As a versatile technique, cloud-fog computing extends the traditional cloud server to offer various on-demand data services. Maintaining data confidentiality is one of the most crucial requirements for data services, many cryptosystems have been proposed to reserve information privacy against such an untrusted environment. However, in cloud-fog computing, how to confidentially and efficiently share data and fetch desirable data without expensive data decryption for resource-constrained end-devices is challenging.

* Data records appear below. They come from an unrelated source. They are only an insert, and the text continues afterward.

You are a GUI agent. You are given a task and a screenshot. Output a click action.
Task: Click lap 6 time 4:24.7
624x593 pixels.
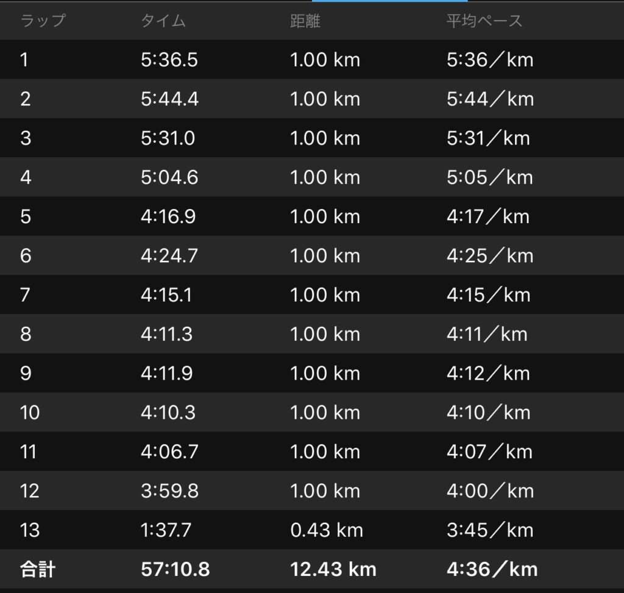pyautogui.click(x=169, y=256)
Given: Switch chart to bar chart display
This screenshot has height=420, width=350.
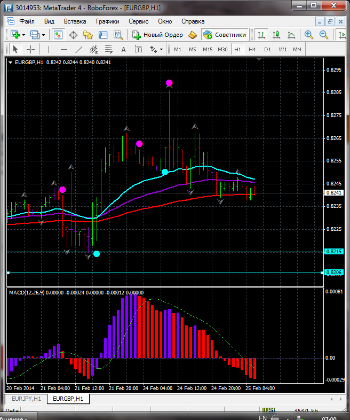Looking at the screenshot, I should coord(261,35).
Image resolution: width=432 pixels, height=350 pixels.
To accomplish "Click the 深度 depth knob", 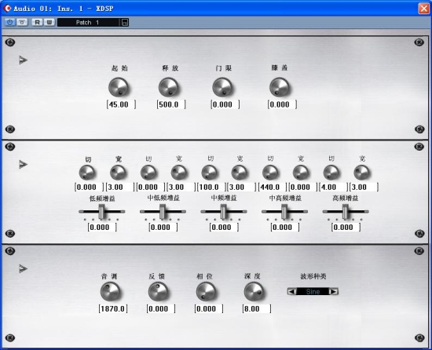I will [x=254, y=292].
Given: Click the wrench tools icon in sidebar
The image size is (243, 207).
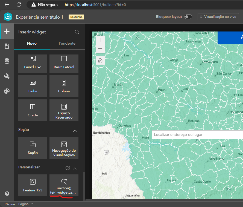Looking at the screenshot, I should point(7,76).
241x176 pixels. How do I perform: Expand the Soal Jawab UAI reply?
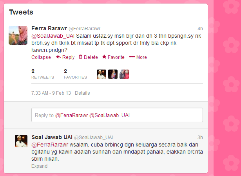coord(39,166)
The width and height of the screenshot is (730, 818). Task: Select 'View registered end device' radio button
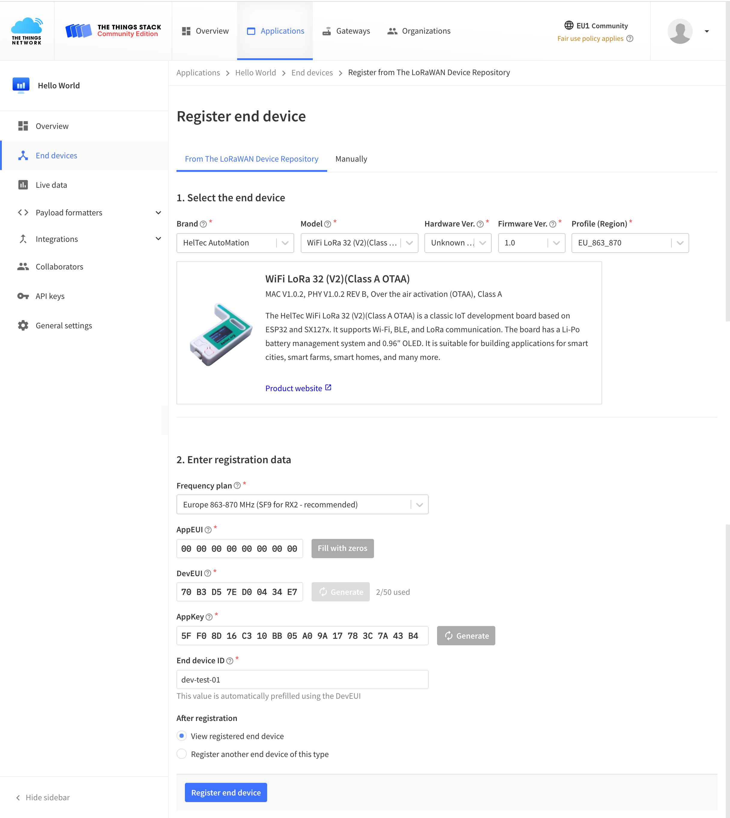(182, 735)
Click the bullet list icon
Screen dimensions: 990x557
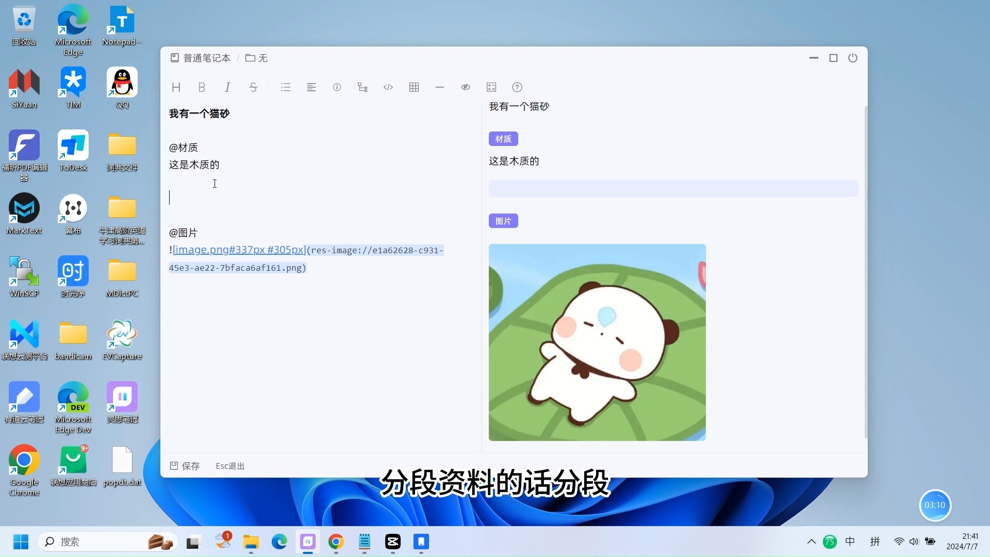point(286,87)
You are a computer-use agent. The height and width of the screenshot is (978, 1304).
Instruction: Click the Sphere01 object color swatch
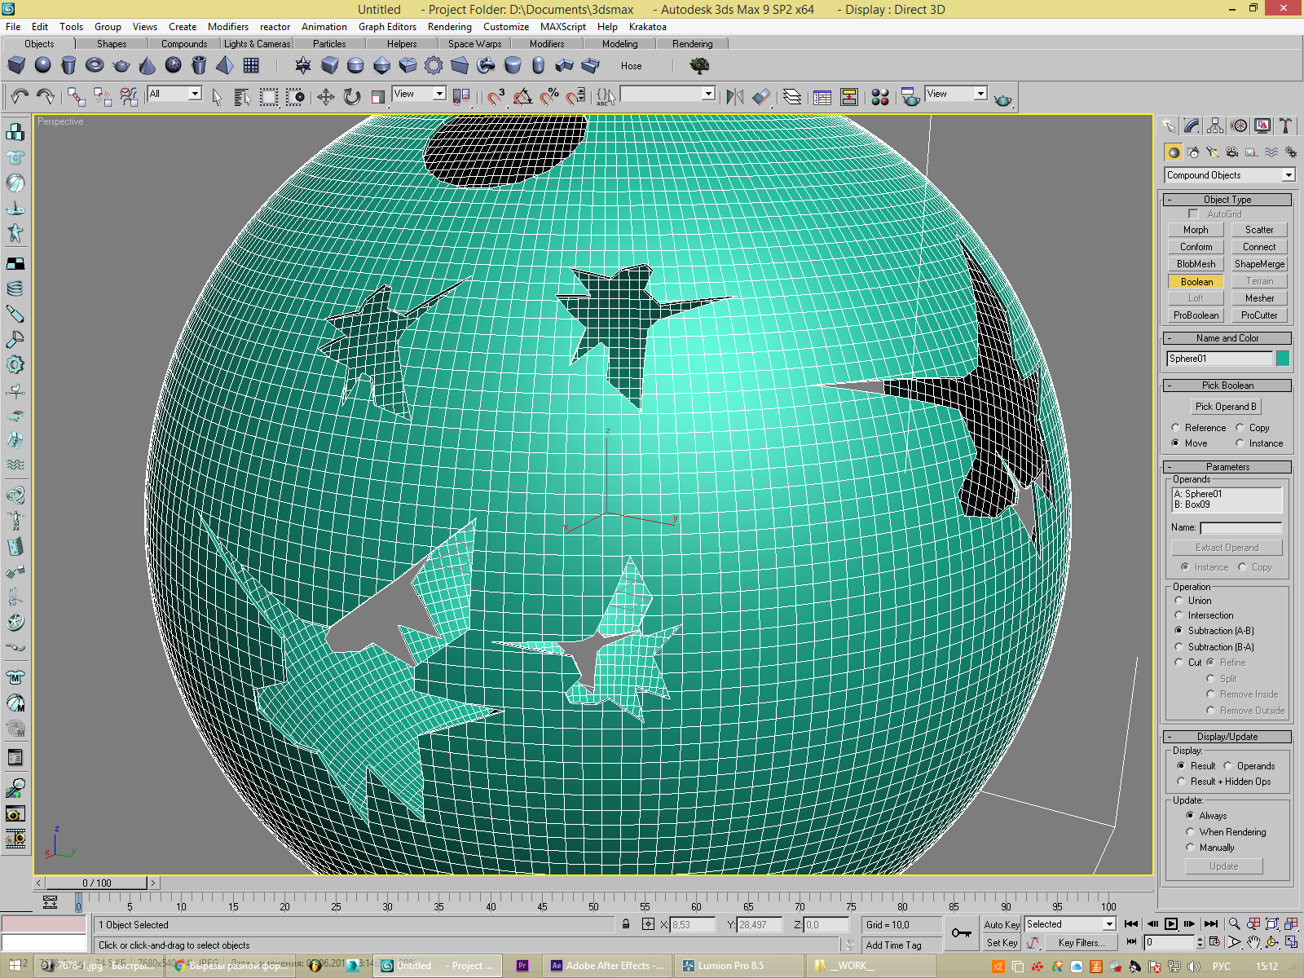click(1283, 359)
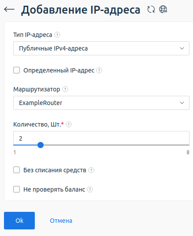Click the chevron arrow in the Тип IP-адреса field
The height and width of the screenshot is (236, 193).
182,48
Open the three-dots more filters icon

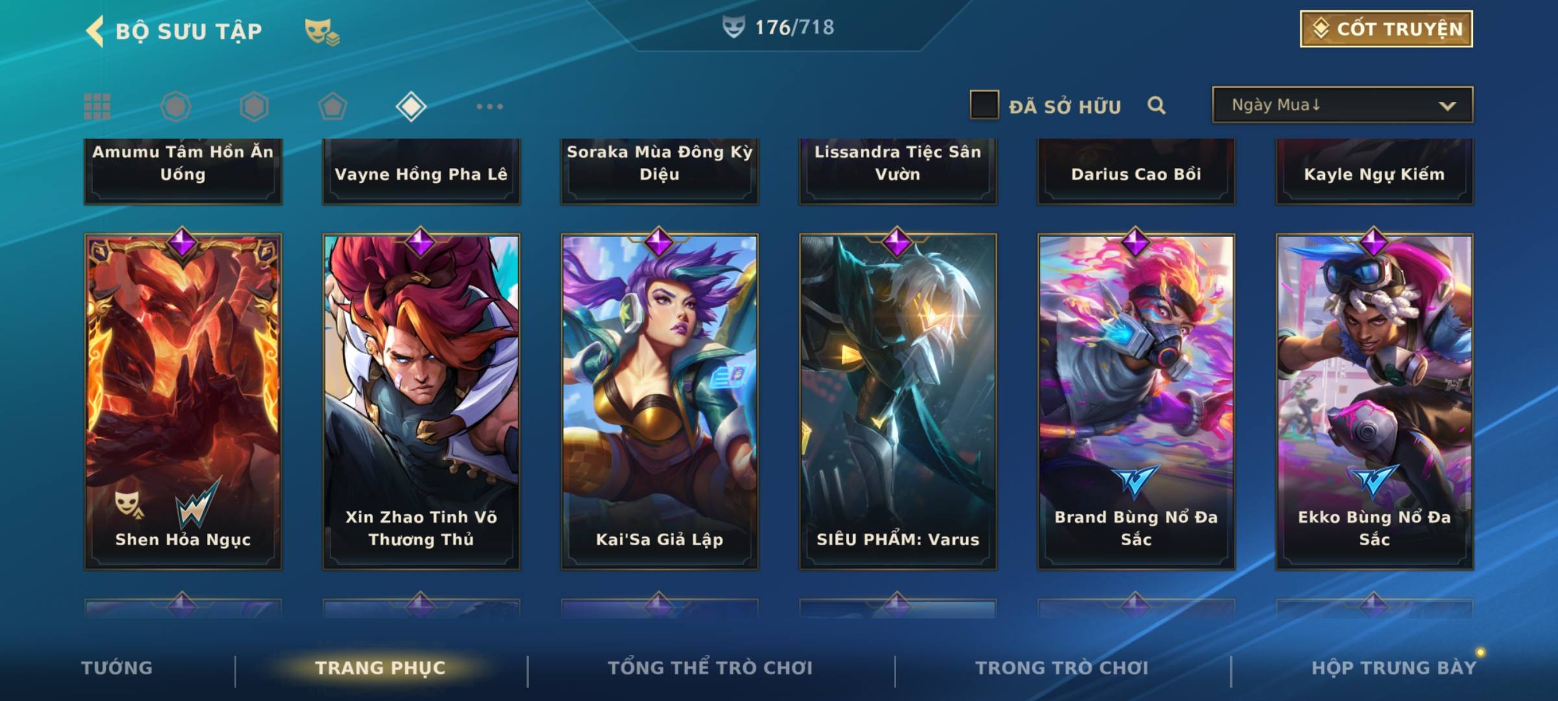(489, 106)
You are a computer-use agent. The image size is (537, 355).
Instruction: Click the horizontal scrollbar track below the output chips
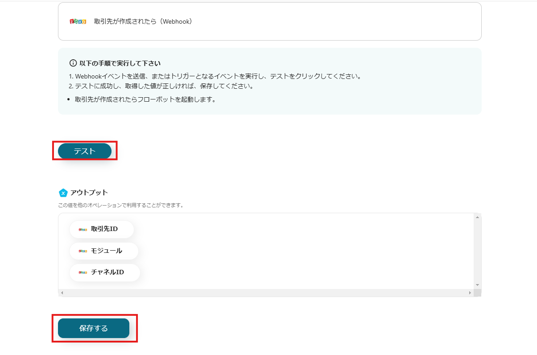click(268, 293)
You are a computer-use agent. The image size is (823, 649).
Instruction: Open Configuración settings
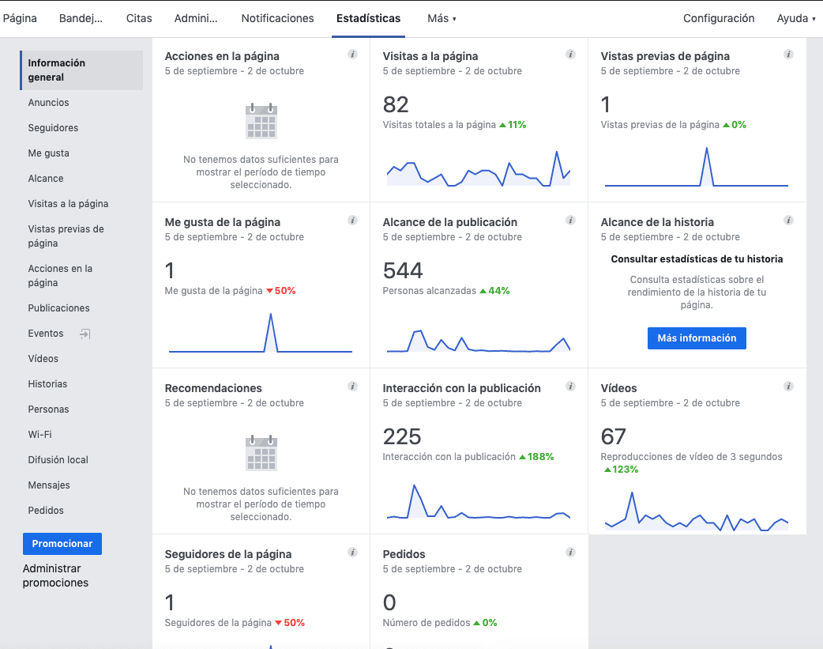pos(718,17)
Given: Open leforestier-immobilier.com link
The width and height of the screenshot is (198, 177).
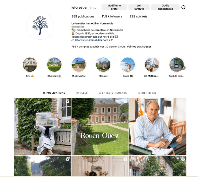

In this paper, we propose a cloud-fog system for the Internet-of-Things (IoT) ecosystem by introducing a cryptographic primitive called server-aided revocable bilateral attribute-based encryption (SRB-ABE). Our solution is a secure and lightweight bilateral access control system with dynamic user groups, including (1) fine-grained data user and data owner access control simultaneously; (2) outsourced data source identification; (3) server-aided user revocation with publicly updatable ciphertexts; and (4) lightweight data decryption mechanism with one exponentiation computation. We present the formal definition and concrete construction of SRB-ABE with security proofs to build cloud-fog systems. The extensive comparison and experimental analysis demonstrate that our construction has superior functionality and comparable performance than the most relevant solutions.

中文翻译：

---

服务器辅助的双边访问控制，用于与动态用户组安全共享数据


作为一种通用技术，云雾计算扩展了传统云服务器以提供各种按需数据服务。维护数据机密性是数据服务最关键的要求之一，已经提出了许多密码系统来针对这种不可信的环境保留信息隐私。然而，在云雾计算中，如何在资源有限的终端设备上保密、高效地共享数据并获取所需的数据而不需要昂贵的数据解密是一项挑战。在本文中，我们通过引入一种称为服务器辅助可撤销双边属性加密（SRB-ABE）的加密原语，提出了一种用于物联网（IoT）生态系统的云雾系统。我们的解决方案是一个安全、轻量级的具有动态用户组的双边访问控制系统，包括（1）同时进行细粒度的数据用户和数据所有者访问控制； （二）外包数据来源标识； (3) 使用可公开更新的密文进行服务器辅助的用户撤销； (4)具有一次求幂计算的轻量级数据解密机制。我们提出了 SRB-ABE 的形式定义和具体构造，并提供了构建云雾系统的安全证明。广泛的比较和实验分析表明，我们的结构比最相关的解决方案具有卓越的功能和可比的性能。